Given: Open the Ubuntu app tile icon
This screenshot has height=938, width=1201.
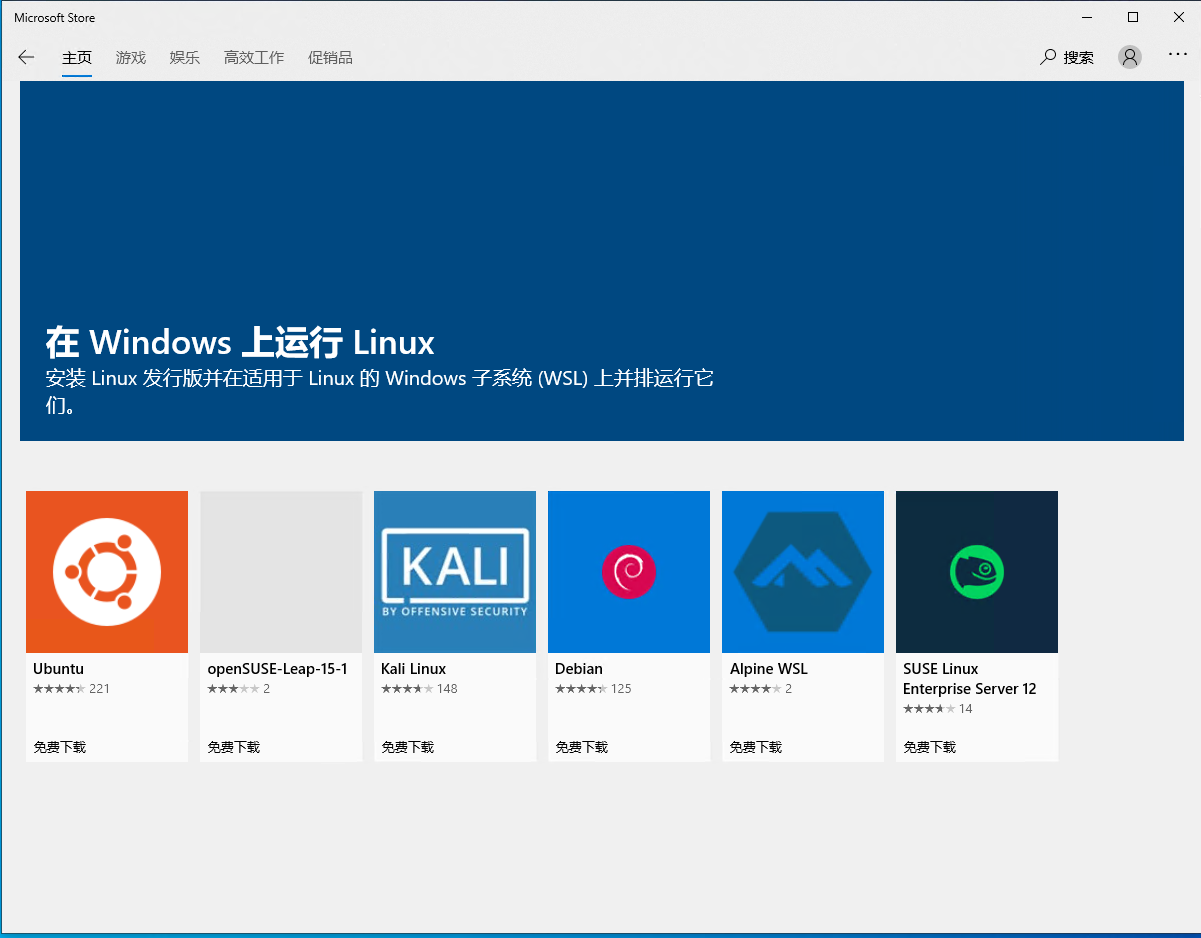Looking at the screenshot, I should tap(107, 572).
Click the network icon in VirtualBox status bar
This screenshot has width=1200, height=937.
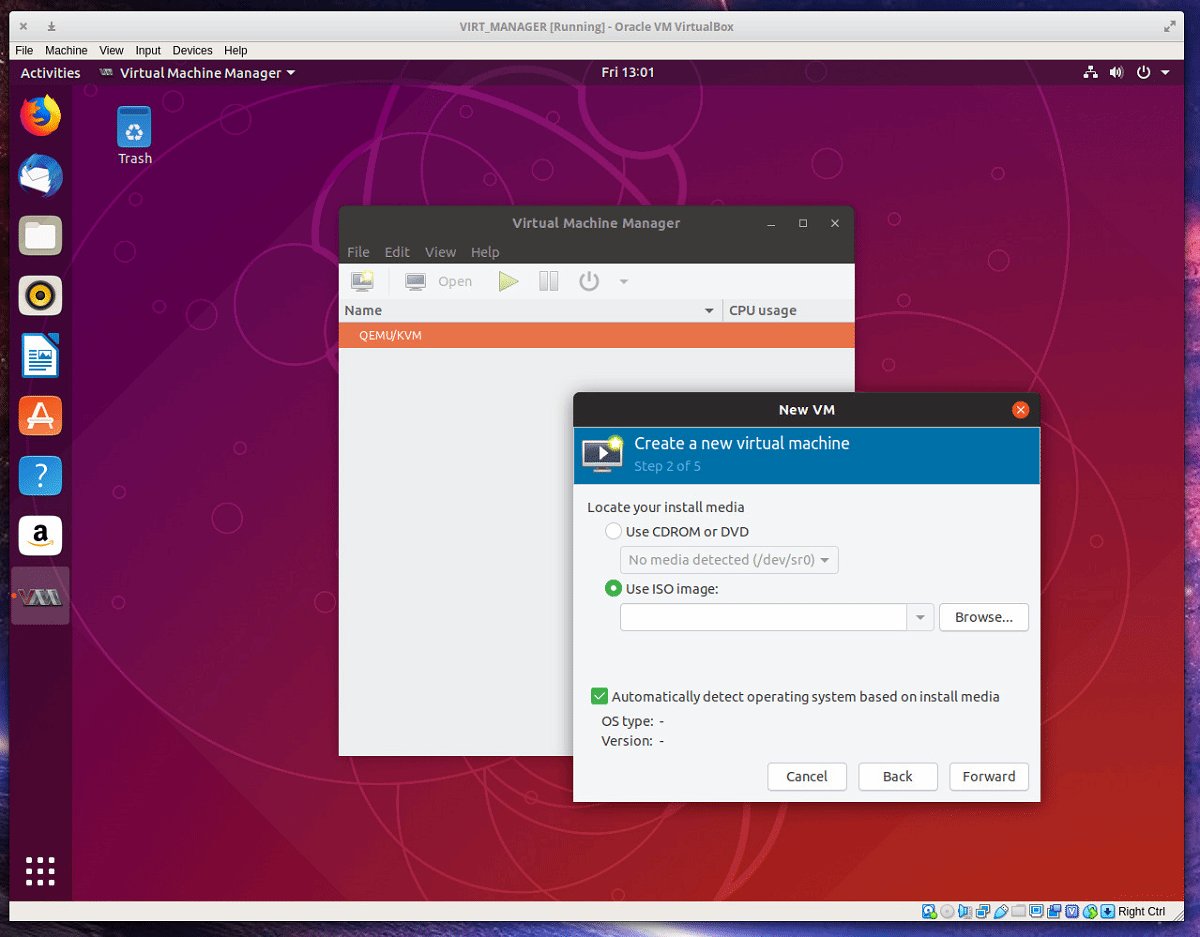(983, 911)
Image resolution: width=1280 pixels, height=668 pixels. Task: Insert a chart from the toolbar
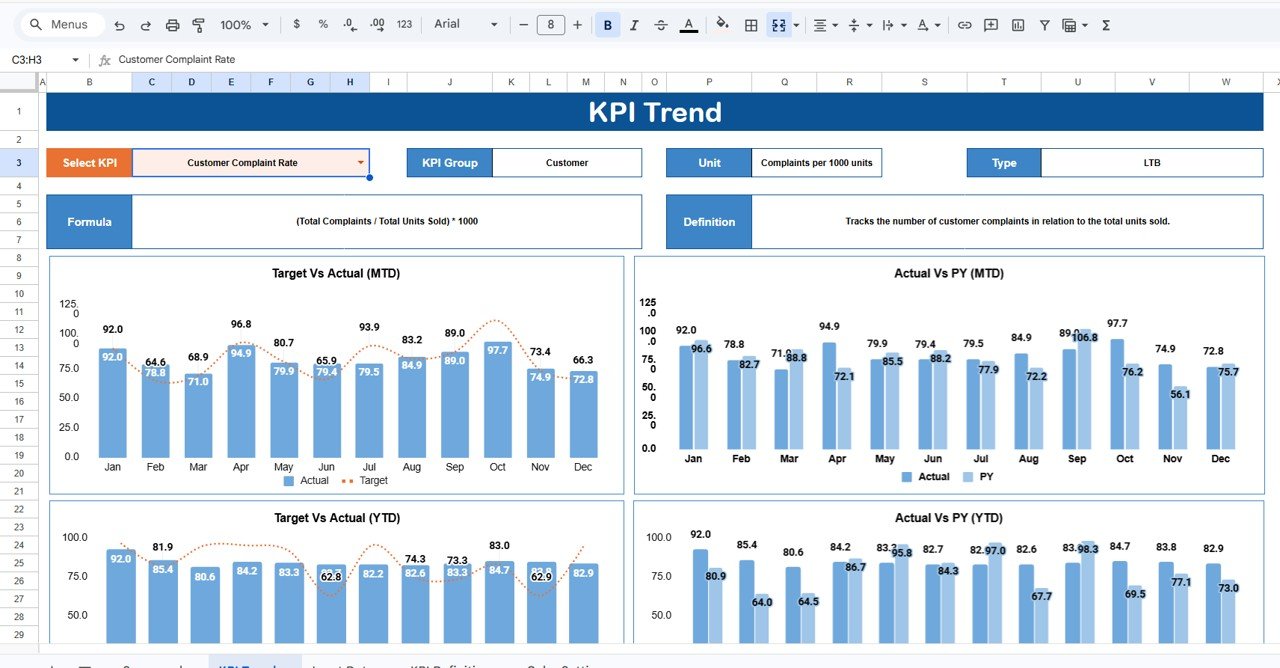[x=1018, y=24]
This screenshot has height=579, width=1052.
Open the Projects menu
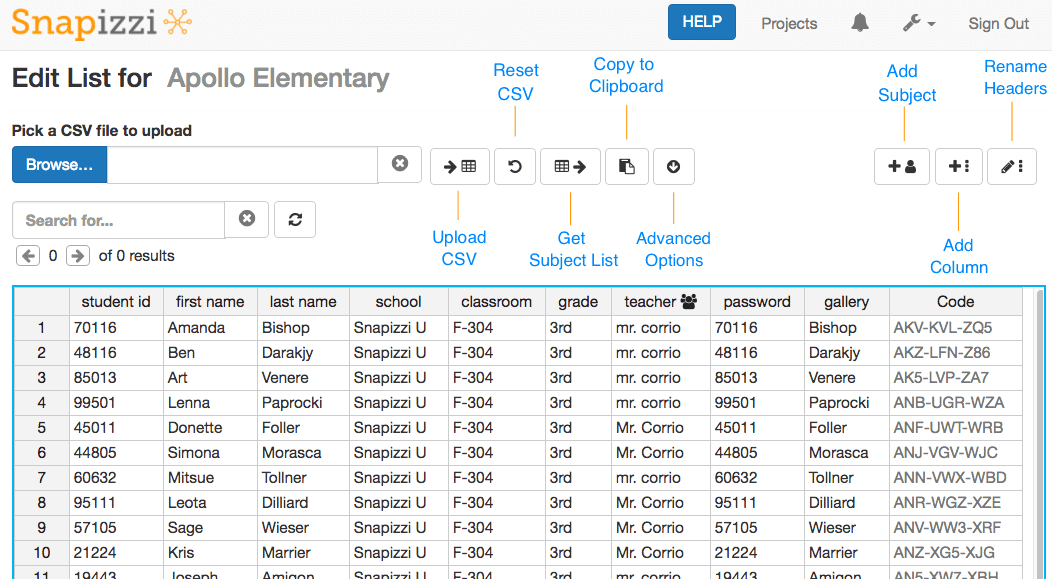(x=789, y=23)
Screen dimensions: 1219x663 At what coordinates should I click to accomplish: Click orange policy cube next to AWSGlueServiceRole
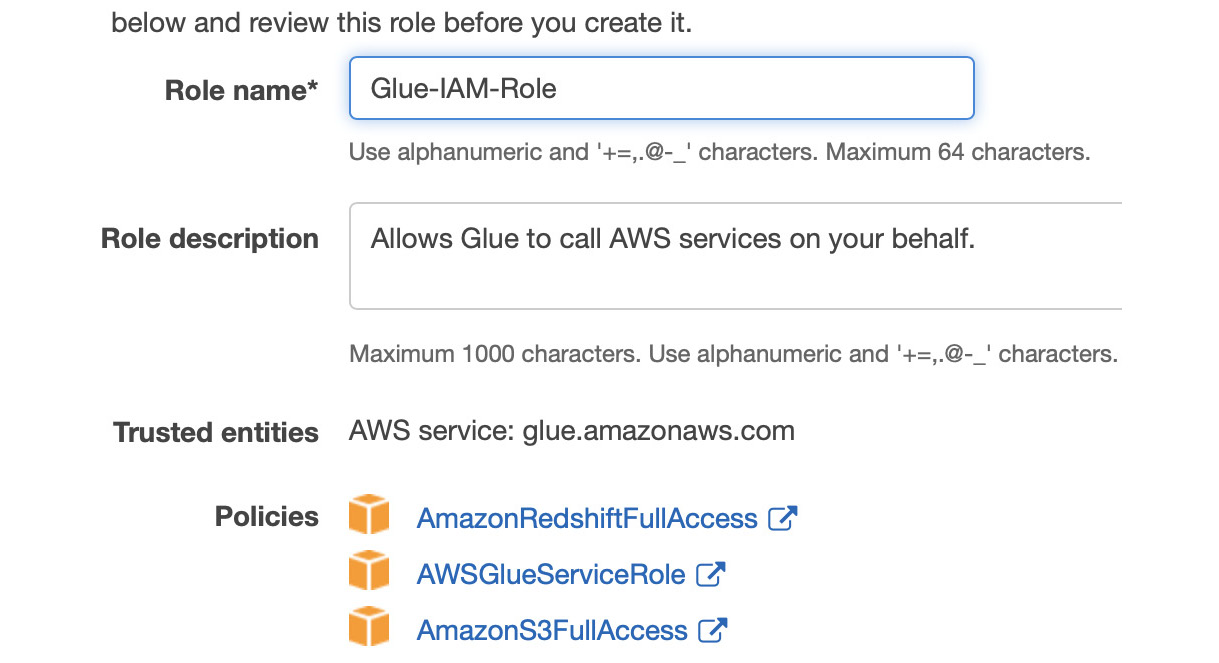[368, 571]
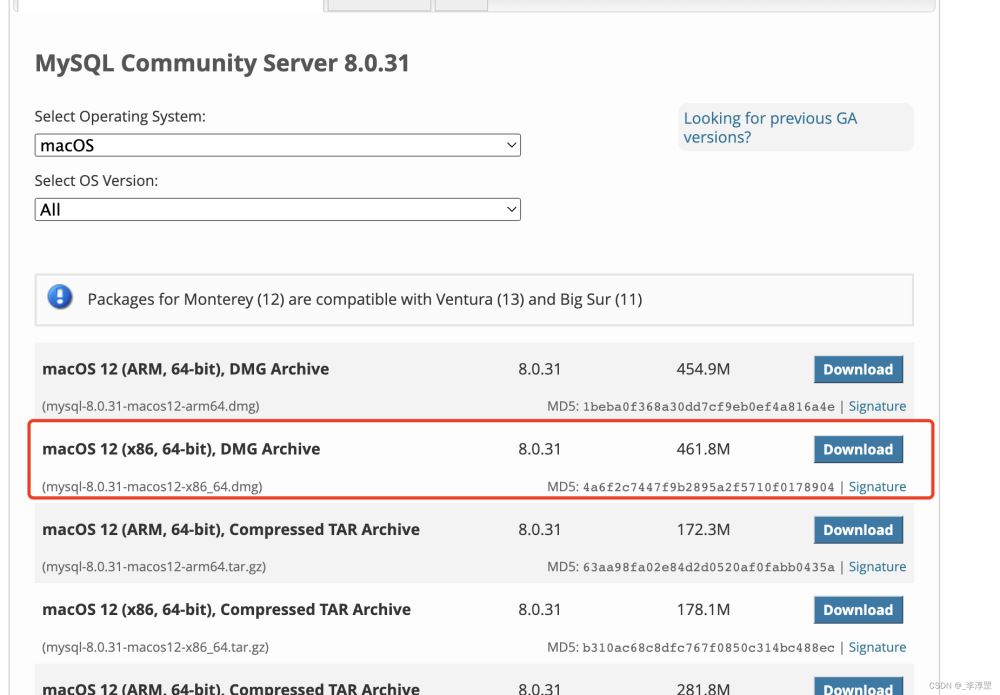This screenshot has height=695, width=1000.
Task: Open Signature link for x86_64.dmg file
Action: coord(877,487)
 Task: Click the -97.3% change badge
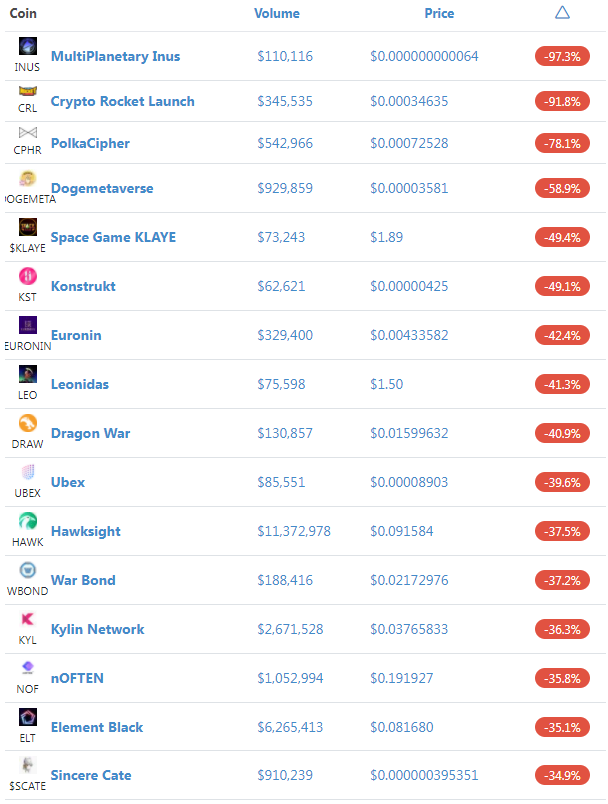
--
- [TASK TO COMPLETE]
Can you write out the part of the records that opens with the line containing "This screenshot has height=579, width=1052." and runs through the end of the records, swapping "badge" for "label", leaving everything else unchanged and omitting the pictures?

- [WORKED ANSWER]
This screenshot has height=579, width=1052.
Open the Projects menu
(x=789, y=23)
Screen dimensions: 1219x663 At what coordinates should I click to accomplish: Click orange policy cube next to AWSGlueServiceRole
[368, 571]
This screenshot has height=695, width=1000.
Task: Open Signature link for x86_64.dmg file
Action: coord(877,487)
 Task: Click the -97.3% change label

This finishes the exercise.